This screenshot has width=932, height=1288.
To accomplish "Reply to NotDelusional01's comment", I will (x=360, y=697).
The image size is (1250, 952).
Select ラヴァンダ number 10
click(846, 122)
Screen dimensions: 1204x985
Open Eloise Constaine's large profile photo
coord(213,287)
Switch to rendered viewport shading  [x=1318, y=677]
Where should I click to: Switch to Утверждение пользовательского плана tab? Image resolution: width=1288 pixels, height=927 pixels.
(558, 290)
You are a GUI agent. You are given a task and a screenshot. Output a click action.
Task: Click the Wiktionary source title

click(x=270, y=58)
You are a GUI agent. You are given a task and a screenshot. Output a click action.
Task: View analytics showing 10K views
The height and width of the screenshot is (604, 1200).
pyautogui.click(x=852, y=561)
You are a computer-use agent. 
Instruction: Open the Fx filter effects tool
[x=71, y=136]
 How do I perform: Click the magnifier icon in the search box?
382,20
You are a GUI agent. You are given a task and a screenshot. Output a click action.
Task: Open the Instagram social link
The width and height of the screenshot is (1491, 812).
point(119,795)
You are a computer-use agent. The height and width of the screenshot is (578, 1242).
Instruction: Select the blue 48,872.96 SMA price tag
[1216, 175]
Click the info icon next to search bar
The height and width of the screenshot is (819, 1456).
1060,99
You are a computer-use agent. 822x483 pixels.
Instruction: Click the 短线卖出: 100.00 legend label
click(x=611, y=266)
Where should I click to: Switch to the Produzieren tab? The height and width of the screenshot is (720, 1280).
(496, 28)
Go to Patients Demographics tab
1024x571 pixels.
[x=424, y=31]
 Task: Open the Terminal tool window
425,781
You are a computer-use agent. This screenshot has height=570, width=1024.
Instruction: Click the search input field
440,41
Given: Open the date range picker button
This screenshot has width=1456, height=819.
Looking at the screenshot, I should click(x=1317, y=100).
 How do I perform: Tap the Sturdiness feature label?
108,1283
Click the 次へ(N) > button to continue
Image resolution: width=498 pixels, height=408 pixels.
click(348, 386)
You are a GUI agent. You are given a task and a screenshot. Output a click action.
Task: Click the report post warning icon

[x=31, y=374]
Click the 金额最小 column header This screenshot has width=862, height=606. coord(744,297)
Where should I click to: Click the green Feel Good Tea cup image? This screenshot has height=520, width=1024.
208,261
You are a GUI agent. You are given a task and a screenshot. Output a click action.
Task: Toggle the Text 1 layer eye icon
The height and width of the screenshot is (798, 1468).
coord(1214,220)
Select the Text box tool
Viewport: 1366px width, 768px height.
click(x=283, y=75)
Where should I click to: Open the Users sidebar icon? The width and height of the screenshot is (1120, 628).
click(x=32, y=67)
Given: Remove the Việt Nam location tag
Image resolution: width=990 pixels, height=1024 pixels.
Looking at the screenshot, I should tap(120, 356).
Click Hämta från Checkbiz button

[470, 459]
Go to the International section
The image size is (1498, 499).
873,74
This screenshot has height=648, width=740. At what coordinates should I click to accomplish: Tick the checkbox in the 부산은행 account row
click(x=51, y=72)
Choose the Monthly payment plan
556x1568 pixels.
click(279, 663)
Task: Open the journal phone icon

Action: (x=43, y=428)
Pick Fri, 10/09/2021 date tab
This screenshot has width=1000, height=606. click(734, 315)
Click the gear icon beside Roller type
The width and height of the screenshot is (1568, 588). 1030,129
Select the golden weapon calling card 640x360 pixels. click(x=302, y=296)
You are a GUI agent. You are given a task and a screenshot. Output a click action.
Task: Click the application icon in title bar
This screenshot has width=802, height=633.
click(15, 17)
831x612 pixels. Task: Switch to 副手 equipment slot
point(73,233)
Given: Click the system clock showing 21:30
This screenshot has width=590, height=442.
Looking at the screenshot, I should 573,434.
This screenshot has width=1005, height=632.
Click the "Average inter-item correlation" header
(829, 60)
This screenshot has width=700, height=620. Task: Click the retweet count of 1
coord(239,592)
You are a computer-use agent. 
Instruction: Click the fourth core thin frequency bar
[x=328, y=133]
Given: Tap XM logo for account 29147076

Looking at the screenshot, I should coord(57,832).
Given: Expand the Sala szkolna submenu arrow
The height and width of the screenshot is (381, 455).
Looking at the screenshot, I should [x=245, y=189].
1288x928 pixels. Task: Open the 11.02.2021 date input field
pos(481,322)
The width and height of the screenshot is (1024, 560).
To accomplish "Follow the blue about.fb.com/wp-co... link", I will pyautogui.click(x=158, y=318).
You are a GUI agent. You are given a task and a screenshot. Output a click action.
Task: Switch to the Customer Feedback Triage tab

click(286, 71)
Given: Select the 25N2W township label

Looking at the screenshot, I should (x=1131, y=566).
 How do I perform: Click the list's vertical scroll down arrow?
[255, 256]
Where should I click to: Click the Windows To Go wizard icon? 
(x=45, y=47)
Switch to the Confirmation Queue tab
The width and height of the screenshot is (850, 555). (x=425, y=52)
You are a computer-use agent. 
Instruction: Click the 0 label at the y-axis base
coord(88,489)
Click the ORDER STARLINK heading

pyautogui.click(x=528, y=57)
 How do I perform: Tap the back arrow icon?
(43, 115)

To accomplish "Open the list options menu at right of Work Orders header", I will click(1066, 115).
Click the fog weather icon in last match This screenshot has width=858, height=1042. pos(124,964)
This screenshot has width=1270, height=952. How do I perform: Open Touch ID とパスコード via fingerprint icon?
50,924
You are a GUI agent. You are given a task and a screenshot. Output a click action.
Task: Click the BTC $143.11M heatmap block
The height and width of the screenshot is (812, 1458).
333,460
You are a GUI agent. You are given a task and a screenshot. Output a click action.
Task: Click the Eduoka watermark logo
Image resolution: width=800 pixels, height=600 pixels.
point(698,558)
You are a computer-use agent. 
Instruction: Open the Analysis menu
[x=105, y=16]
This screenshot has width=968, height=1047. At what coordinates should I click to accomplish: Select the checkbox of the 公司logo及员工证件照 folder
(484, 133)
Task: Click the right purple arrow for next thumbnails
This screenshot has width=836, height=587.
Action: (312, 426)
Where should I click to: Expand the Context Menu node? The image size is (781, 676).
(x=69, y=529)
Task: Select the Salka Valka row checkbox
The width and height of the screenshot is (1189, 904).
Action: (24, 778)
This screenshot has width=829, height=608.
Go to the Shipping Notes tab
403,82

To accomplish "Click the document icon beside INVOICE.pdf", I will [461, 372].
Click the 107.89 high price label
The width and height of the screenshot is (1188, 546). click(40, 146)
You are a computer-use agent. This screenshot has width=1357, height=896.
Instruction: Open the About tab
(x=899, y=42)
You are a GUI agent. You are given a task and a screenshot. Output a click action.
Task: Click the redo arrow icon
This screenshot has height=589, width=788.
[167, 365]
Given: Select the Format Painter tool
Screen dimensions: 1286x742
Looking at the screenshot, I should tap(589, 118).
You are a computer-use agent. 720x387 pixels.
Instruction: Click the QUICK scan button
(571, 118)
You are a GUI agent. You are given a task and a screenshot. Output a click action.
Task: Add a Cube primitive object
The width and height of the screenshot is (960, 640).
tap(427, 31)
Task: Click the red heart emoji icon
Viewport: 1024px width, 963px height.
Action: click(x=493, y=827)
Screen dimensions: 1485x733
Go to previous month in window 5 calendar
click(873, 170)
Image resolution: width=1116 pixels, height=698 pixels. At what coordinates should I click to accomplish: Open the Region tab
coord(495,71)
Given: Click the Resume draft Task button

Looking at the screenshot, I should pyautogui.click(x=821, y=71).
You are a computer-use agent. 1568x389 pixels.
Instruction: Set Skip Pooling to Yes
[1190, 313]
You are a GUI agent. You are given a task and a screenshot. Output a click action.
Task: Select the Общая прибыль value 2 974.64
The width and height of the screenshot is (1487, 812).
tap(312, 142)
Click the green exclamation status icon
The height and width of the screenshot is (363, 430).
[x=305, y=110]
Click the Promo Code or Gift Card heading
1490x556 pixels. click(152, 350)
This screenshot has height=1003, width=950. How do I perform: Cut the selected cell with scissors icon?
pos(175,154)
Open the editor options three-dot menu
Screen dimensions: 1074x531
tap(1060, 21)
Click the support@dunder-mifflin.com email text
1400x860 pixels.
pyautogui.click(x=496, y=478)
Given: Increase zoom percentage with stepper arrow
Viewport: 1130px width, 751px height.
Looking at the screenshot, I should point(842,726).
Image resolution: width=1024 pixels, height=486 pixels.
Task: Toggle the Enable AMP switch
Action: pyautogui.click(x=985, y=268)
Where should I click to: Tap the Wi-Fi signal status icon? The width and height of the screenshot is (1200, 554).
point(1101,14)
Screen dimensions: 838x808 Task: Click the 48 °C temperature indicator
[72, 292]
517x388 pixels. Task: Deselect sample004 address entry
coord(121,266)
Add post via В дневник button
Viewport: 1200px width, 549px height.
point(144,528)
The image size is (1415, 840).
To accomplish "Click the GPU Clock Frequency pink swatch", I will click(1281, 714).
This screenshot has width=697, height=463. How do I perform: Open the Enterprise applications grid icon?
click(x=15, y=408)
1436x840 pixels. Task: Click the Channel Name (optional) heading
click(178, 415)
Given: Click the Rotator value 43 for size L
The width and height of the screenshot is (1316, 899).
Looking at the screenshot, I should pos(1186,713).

*Task details*
Whatever else the listing above holds, retype exactly only the lines from the one containing "This screenshot has width=968, height=1047." to the one containing "Task: Click the red heart emoji icon", both ends kept.

*Response area*
This screenshot has width=968, height=1047. At what coordinates should I click to accomplish: Select the checkbox of the 公司logo及员工证件照 folder
(484, 133)
Task: Click the right purple arrow for next thumbnails
This screenshot has width=836, height=587.
Action: (312, 426)
Where should I click to: Expand the Context Menu node? The image size is (781, 676).
(x=69, y=529)
Task: Select the Salka Valka row checkbox
The width and height of the screenshot is (1189, 904).
Action: (24, 778)
This screenshot has width=829, height=608.
Go to the Shipping Notes tab
403,82

To accomplish "Click the document icon beside INVOICE.pdf", I will [461, 372].
Click the 107.89 high price label
The width and height of the screenshot is (1188, 546). click(40, 146)
You are a computer-use agent. This screenshot has width=1357, height=896.
Instruction: Open the About tab
(x=899, y=42)
You are a GUI agent. You are given a task and a screenshot. Output a click action.
Task: Click the redo arrow icon
This screenshot has height=589, width=788.
[167, 365]
Given: Select the Format Painter tool
Screen dimensions: 1286x742
Looking at the screenshot, I should tap(589, 118).
You are a computer-use agent. 720x387 pixels.
Instruction: Click the QUICK scan button
(571, 118)
You are a GUI agent. You are given a task and a screenshot. Output a click action.
Task: Add a Cube primitive object
The width and height of the screenshot is (960, 640).
tap(427, 31)
Task: Click the red heart emoji icon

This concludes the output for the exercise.